PROVIDED RECORDS:
=== Begin Enclosure ===
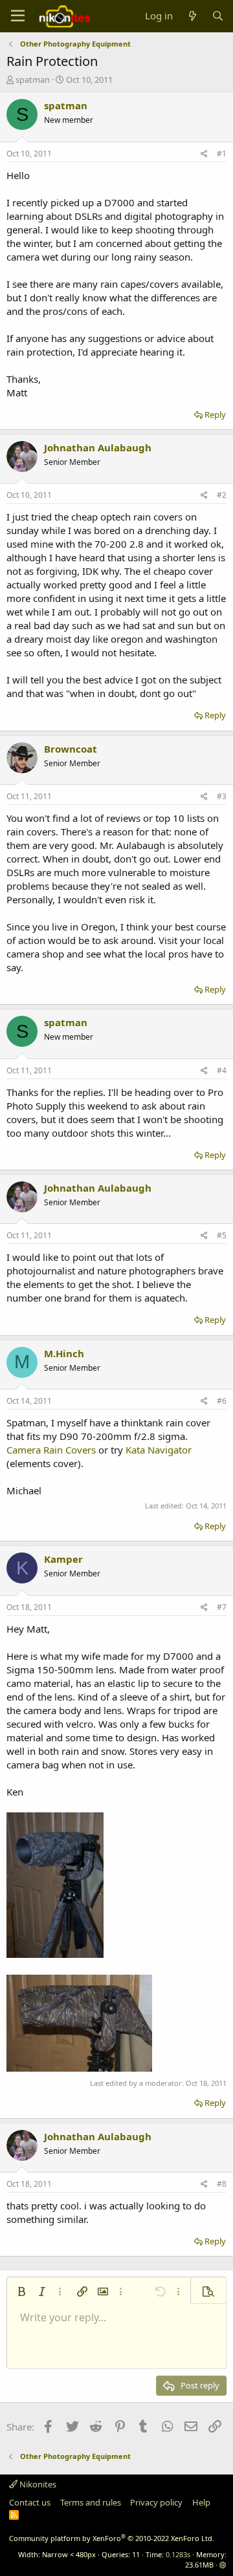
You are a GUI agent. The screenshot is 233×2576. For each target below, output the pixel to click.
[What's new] (192, 16)
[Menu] (18, 16)
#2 (222, 494)
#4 (222, 1070)
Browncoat (70, 748)
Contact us (29, 2502)
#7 (222, 1607)
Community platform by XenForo (111, 2538)
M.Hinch (64, 1353)
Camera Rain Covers (51, 1449)
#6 (222, 1400)
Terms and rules (90, 2502)
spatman (33, 79)
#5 (222, 1235)
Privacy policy (156, 2502)
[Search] (217, 16)
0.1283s (178, 2554)
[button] (21, 2291)
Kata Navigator (159, 1449)
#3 (222, 796)
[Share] (204, 154)
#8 (222, 2183)
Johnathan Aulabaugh (97, 447)
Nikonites (36, 2484)
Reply (215, 414)
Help (201, 2502)
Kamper (63, 1558)
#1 (222, 153)
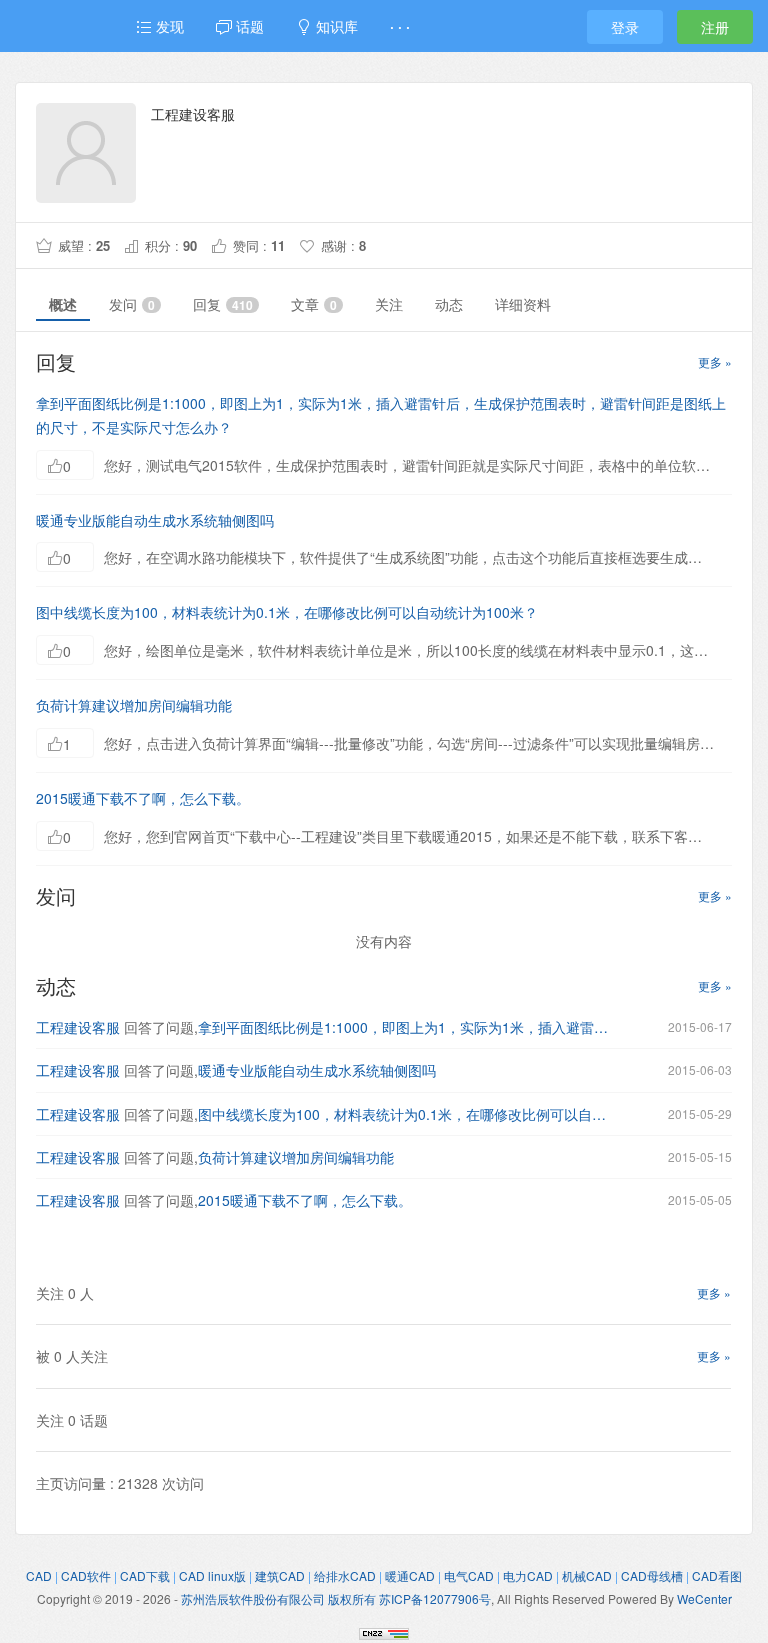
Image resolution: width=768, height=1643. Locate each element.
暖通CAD (410, 1575)
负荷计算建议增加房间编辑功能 (134, 705)
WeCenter (704, 1598)
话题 (248, 26)
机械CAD (587, 1575)
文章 (314, 304)
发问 (132, 304)
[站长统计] (384, 1631)
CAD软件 (86, 1575)
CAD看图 (717, 1575)
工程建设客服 (78, 1027)
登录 (625, 27)
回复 (223, 304)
=== End Enclosure ===
TASK TO CARRY OUT: Could you transcribe the records above exactly, leaving every picture out?

SOLUTION FOR THIS PROBLEM:
You are a GUI agent. The screenshot is 233×2576. For each target below, output the pixel to click.
[What's new] (192, 16)
[Menu] (18, 16)
#2 (222, 494)
#4 (222, 1070)
Browncoat (70, 748)
Contact us (29, 2502)
#7 (222, 1607)
Community platform by XenForo (111, 2538)
M.Hinch (64, 1353)
Camera Rain Covers (51, 1449)
#6 (222, 1400)
Terms and rules (90, 2502)
spatman (33, 79)
#5 (222, 1235)
Privacy policy (156, 2502)
[Search] (217, 16)
0.1283s (178, 2554)
[button] (21, 2291)
Kata Navigator (159, 1449)
#3 (222, 796)
[Share] (204, 154)
#8 (222, 2183)
Johnathan Aulabaugh (97, 447)
Nikonites (36, 2484)
Reply (215, 414)
Help (201, 2502)
Kamper (63, 1558)
#1 (222, 153)
Image resolution: width=768, height=1643. Locate each element.
暖通CAD (410, 1575)
负荷计算建议增加房间编辑功能 (134, 705)
WeCenter (704, 1598)
话题 (248, 26)
机械CAD (587, 1575)
文章 (314, 304)
发问 (132, 304)
[站长统计] (384, 1631)
CAD软件 (86, 1575)
CAD看图 (717, 1575)
工程建设客服 (78, 1027)
登录 (625, 27)
回复 (223, 304)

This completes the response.